WHAT IS NEEDED
Transcribe exactly, and only, the lines from the one containing "Where should I" through the end of the entries below, leaving the pictures out.

RECORDS PROVIDED
#####
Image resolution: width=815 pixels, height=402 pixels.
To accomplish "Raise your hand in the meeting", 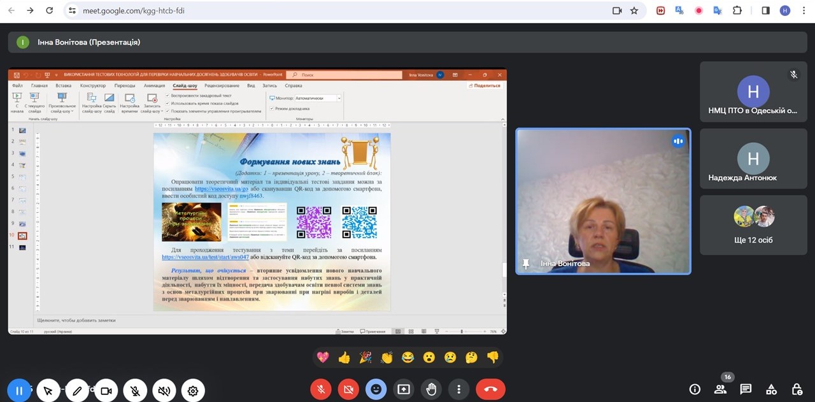I will pos(431,389).
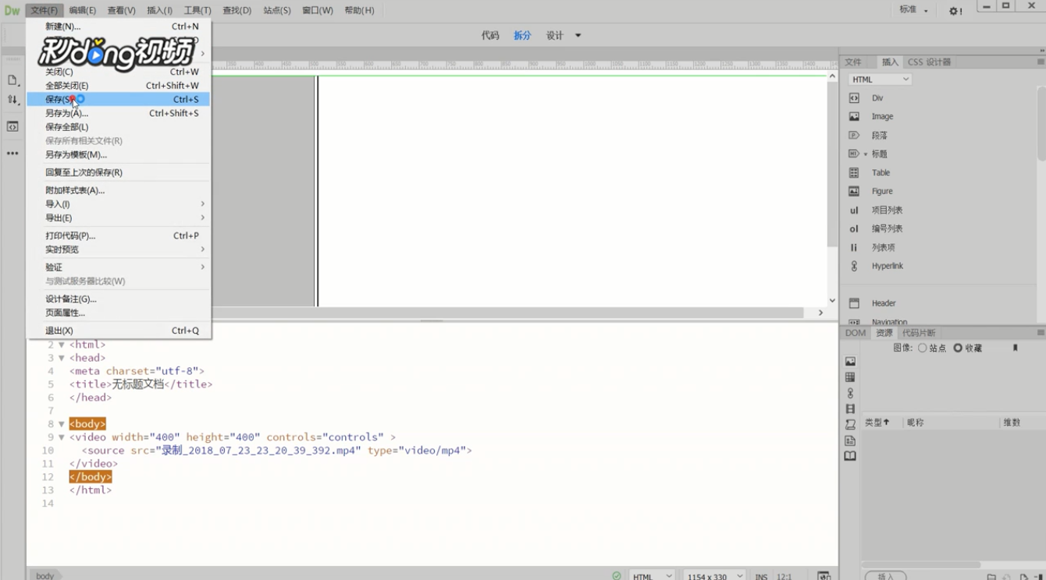Viewport: 1046px width, 580px height.
Task: Collapse the video tag on line 9
Action: pos(62,437)

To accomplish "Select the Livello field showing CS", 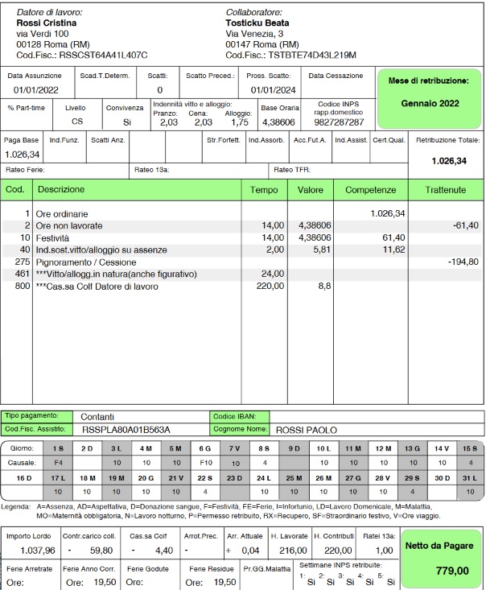I will click(x=76, y=122).
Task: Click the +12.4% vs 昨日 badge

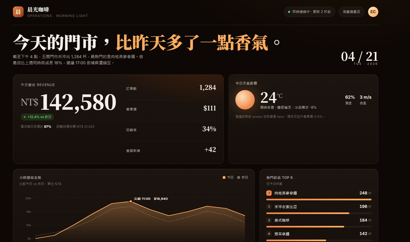Action: (37, 117)
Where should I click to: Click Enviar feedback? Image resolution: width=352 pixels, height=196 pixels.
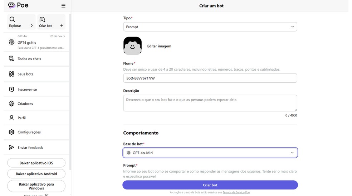tap(30, 148)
#####
ANSWER AREA
Where should I click to: Click Enviar feedback? Image resolution: width=352 pixels, height=196 pixels.
tap(30, 148)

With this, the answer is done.